On Thu, 20 Dec 2012, Gershom Bazerman
On 12/20/12 10:05 PM, Jay Sulzberger wrote:
What does the code for going backwards looks like? That is, suppose we have an instance of Category with only one object. What is the Haskell code for the function which takes the category instance and produces a monoid thing, like your integers with 1 and usual integer multiplication? Could we use a "constraint" at the level of types, or at some other level, to write the code? Here by "constraint" I mean something like a declaration that is a piece of Haskell source code, and not something the human author of the code uses to write the code. instance C.Category k => Monoid (k a a) where mempty = C.id mappend = (C..)

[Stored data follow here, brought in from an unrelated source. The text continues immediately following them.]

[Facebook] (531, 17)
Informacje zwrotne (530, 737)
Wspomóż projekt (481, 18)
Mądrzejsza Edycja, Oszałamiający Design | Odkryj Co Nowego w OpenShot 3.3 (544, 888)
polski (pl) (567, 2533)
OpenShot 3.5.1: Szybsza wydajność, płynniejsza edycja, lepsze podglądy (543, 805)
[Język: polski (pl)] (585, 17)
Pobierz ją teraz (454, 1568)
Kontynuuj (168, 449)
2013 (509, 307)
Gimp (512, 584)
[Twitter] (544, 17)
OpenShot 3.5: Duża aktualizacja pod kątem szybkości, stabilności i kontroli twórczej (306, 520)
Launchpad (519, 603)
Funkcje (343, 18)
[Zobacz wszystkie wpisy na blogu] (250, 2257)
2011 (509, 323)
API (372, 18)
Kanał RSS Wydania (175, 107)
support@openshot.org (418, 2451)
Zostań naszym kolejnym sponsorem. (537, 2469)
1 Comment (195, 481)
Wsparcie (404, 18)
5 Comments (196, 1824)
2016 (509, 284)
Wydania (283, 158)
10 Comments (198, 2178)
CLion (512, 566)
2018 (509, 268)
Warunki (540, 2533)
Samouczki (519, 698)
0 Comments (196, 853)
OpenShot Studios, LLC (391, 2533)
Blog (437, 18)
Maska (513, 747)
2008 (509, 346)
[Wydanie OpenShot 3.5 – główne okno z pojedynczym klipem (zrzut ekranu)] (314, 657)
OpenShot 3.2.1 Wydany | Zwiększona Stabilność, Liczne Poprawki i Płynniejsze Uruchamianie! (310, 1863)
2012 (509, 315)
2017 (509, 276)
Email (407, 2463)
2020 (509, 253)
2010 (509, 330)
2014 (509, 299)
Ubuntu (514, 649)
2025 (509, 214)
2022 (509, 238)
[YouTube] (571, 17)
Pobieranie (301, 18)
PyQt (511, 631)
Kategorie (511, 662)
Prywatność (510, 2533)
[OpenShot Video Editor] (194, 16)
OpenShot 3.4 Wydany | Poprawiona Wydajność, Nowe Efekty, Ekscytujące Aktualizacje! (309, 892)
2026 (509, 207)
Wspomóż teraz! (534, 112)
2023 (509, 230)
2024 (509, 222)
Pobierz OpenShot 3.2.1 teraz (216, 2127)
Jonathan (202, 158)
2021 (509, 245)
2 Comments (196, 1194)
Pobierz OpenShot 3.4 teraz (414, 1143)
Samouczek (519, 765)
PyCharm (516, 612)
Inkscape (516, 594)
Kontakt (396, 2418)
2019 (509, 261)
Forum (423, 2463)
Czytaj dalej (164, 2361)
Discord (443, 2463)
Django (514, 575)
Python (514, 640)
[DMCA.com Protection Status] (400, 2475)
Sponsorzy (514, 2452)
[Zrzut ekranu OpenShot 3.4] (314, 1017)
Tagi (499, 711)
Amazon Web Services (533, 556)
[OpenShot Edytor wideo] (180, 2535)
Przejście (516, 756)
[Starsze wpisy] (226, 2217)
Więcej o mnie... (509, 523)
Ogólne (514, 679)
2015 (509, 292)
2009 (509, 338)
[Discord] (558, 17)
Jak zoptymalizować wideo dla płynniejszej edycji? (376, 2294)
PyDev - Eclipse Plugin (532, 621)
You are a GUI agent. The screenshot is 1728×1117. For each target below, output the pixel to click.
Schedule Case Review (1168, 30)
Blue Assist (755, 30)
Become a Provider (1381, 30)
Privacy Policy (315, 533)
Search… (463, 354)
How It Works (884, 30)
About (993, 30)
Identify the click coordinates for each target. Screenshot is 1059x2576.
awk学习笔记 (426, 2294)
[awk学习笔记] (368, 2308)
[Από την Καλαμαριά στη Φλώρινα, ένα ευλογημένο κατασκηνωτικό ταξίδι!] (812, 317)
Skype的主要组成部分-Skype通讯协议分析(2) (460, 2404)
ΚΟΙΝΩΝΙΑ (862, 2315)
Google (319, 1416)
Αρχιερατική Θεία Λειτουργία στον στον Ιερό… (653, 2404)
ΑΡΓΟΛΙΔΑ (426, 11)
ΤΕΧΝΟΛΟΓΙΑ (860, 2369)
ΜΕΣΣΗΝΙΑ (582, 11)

The above gives witness to the fact that, if I'm using the language correctly, if we choose any object (our "a") in any given category, this induces a monoid with the identity morphism as unit and composition of endomorphisms as append.
The standard libraries in fact provide this instance for the function arrow category (under a newtype wrapper):
newtype Endo a = Endo { appEndo :: a -> a }
instance Monoid (Endo a) where mempty = Endo id Endo f `mappend` Endo g = Endo (f . g)
--Gershom
Thanks, Gershom! I think I see. The Haskell code picks out the "isotropy/holonomy" monoid at the object a of any Haskell Category instance. actual old fashioned types remark: To get the holonomy semigroup^Wmonoid, interpolate a functor. I am glad that Haskell today smoothly handles this. ad paper on polymorphisms: I hope to post a rant against the misleading distinction between "parametric polymorphism" and "ad hoc polymorphism". Lisp will be used as a bludgeon in the only argument in the rant. The Four Things Which Must Be Distinguished will perform the opening number. oo--JS.